While in Victoria, the authors attend roundtable discussions with UHV faculty and students, make classroom visits to area schools, give lectures open to the community, and go to receptions hosted by Friends of ABR patrons. Past speakers have included Pulitzer Prize-winning historian David M. Oshinsky, author and Iranian refugee Farnoosh Moshiri, Chicana novelist Ana Castillo and National Book Award-winning poet Mark Doty.
Other authors scheduled to appear this semester are as follows:
- Jake Silverstein, March 8 - He was a reporter at the Big Bend Sentinel in Marfa, Texas, from 1999 to 2000 and a 2002 Fulbright Scholar in Zacatecas, Mexico. Silverstein is a contributing editor to Harper’s Magazine, and his essay for that magazine, “Highway Run,” about a Mexican road race, won the 2007 PEN/USA Journalism Award. His journalism also has been featured in several anthologies, including the “Best American Travel Writing 2002” and “Submersion Journalism,” a 2008 collection of first-person nonfiction. His first book, “Nothing Happened and Then It Did, a Chronicle in Fact and Fiction,” will be published by W.W. Norton later this year.
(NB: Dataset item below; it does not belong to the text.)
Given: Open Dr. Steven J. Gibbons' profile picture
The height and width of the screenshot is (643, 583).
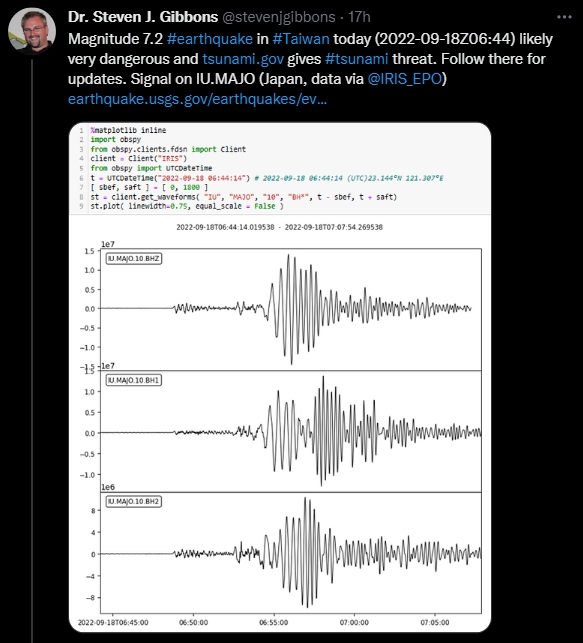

He came to work for Texas Monthly in 2006 as a senior editor and was named editor in September of 2008.
- Curtis White, March 25 - He is a professor of English at Illinois State University. A novelist and essayist, White has written several widely acclaimed books, including “The Middle Mind: Why Americans Don’t Think for Themselves,” “Memories of My Father Watching TV,” “Requiem” and, most recently, “The Barbaric Heart: Faith, Money and the Crisis of Nature.” His essays have appeared in Harper’s Magazine, Orion, Playboy and The Village Voice.
- Bret Anthony Johnston, April 22 - He is the author of the internationally acclaimed “Corpus Christi: Stories” and the editor of “Naming the World: And Other Exercises for the Creative Writer.” Named a Best Book of the Year by The Independent of London and The Irish Times, “Corpus Christi: Stories” received The Southern Review’s Annual Short Fiction Award, the Texas Institute of Letters’ Debut Fiction Award, the Christopher Isherwood Prize and the James Michener Fellowship. His work appears in magazines such as The Paris Review, The New York Times Magazine, Esquire, The Oxford American and Tin House, and in anthologies such as “New Stories from the South: The Year’s Best” 2003, 2004 and 2005. He is a recipient of the Glasgow Prize for Emerging Writers and a National Endowment for the Arts Literature Fellowship. He has written essays for Slate.com and is a regular contributor to National Public Radio’s “All Things Considered.” In 2006, the National Book Foundation honored him with a new National Book Award for writers under 35. A skateboarder for almost 20 years, he is the director of creative writing at Harvard University.